Data regarding upper dose limits specifically for interstitial brachytherapy and critical dosimetric factors predictive of toxicity are inconsistent, due in part to the paucity of cases and lack of multi-institutional data. The complex nature of treatment with interstitial technique and various unique patient factors that contribute to the development of toxicity make comparisons of toxicity profile across institutions difficult. Sigmoid toxicity appears to be relatively rare compared to the rectum and bladder, and is often difficult to distinguish from rectal toxicity. The rectum and bladder are typically in closer apposition to the cervix, parametrium, and the vaginal canal, and thus exposed to higher doses. EQD2 D2cc to the rectum and rectal mucosa appears to be a consistent predictive factor for rectal toxicity across several larger retrospective studies [13,27,28]. Lee et al. found that the magnitude of the D2cc rectum was predictive for late rectal toxicity, and that large target volumes were associated with grade 3-4 rectal toxicity [13]. Amsbaugh et al. conducted a retrospective study with locally advanced gynecologic cancers treated with both LDR and HDR interstitial brachytherapy, and found that the D0.1cc to the urethra was predictive of severe urinary toxicity, with a EQD2 dose of 23.1 Gy yielding a 10% probability of grade 3 urinary toxicity [28]. The preponderance of retrospective data and case reports highlight the importance of sparing OAR using techniques like retraction or vaginal packing when possible.
The variability in vaginal packing technique across different institutions is a natural product of the complexity of interstitial technique. Additionally, the relative rarity of cases of interstitial brachytherapy makes head-to-head comparisons of these techniques difficult to power.
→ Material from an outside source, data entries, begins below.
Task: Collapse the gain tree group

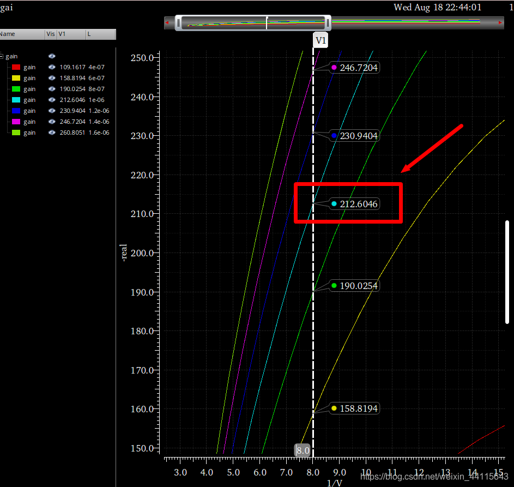Action: point(2,56)
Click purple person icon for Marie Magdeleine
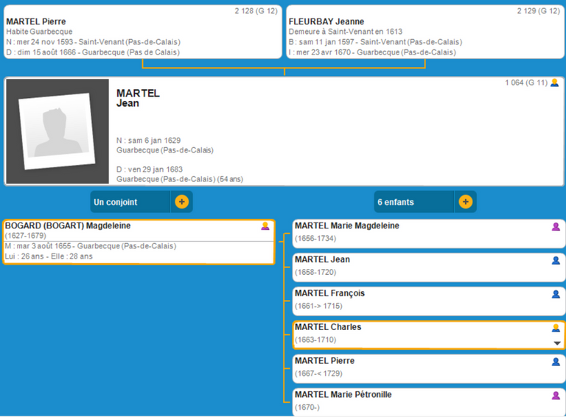 (x=556, y=227)
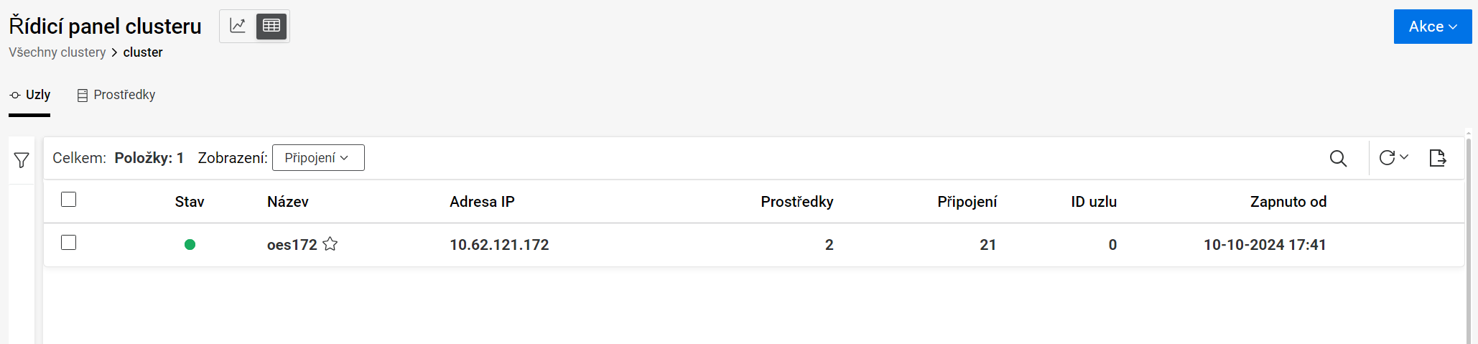Go to Všechny clustery breadcrumb

(57, 52)
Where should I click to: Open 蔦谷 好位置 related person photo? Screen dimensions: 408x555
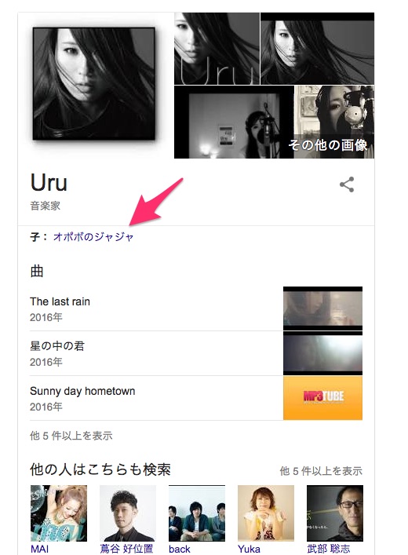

This is reflected in the recommendations on packing in the consensus guidelines from the American Brachytherapy Society [29,30]. The 2000 guidelines on HDR brachytherapy for carcinoma of the cervix recommend only the use of vaginal packing with per fraction adjustment to maintain optimal positioning of the applicator and OAR [30]. The updated 2012 guidelines remove any explicit mention of packing in favor of a broader suggestion that “(…) protocol consistency within an institution will help to avoid error (…)”. In the absence of data to support a more specific guideline, institutional consistency and sharing of viable methods for improving sparing of OAR during brachytherapy is critical for giving practitioners options that may provide an advantage in the sparing of normal tissues and subsequent reduction in treatment toxicity.

Conclusions

Our initial experience with superflab as a vaginal packing material demonstrates technical feasibility and dosimetric improvement for OAR without compromising coverage of the HR-TV. We submit that the use of superflab is a reproducible, easily implemented, and low-cost alternative for vaginal packing in interstitial brachytherapy that warrants further study.

Conflict of interest statement

The authors have no financial or personal relationships, or other potential conflicts of interest to disclose.

Disclosure

The authors report no conflict of interest.